» What to produce: Report only the number of lines in the records below that contain the string "author".

[Pixel coordinate grounding records]
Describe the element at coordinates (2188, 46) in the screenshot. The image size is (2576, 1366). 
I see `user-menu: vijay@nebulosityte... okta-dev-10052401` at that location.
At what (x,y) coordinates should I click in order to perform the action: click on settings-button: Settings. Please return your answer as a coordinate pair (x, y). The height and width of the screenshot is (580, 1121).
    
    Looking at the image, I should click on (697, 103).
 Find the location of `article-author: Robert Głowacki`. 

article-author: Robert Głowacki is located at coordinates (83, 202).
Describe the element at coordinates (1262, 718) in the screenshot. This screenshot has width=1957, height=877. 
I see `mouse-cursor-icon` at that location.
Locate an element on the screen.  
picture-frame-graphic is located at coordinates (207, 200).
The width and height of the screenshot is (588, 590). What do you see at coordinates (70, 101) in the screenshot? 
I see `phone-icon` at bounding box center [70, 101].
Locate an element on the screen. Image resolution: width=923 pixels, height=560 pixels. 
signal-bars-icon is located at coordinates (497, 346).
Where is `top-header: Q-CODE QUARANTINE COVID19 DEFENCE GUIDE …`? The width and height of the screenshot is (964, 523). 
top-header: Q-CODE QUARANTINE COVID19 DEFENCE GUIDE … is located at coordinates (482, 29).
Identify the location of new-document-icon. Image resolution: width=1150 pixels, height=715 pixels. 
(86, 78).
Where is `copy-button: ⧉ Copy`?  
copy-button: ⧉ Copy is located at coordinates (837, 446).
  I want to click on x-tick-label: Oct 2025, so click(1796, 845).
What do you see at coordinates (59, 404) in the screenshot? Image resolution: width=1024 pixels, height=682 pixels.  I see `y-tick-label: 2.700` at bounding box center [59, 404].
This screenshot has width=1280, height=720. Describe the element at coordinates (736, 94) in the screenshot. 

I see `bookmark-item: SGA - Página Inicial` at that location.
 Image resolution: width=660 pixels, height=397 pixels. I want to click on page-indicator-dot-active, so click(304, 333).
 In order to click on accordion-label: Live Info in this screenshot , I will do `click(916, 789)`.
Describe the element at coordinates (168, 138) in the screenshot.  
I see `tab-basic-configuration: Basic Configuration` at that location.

» Solution to this exercise: 2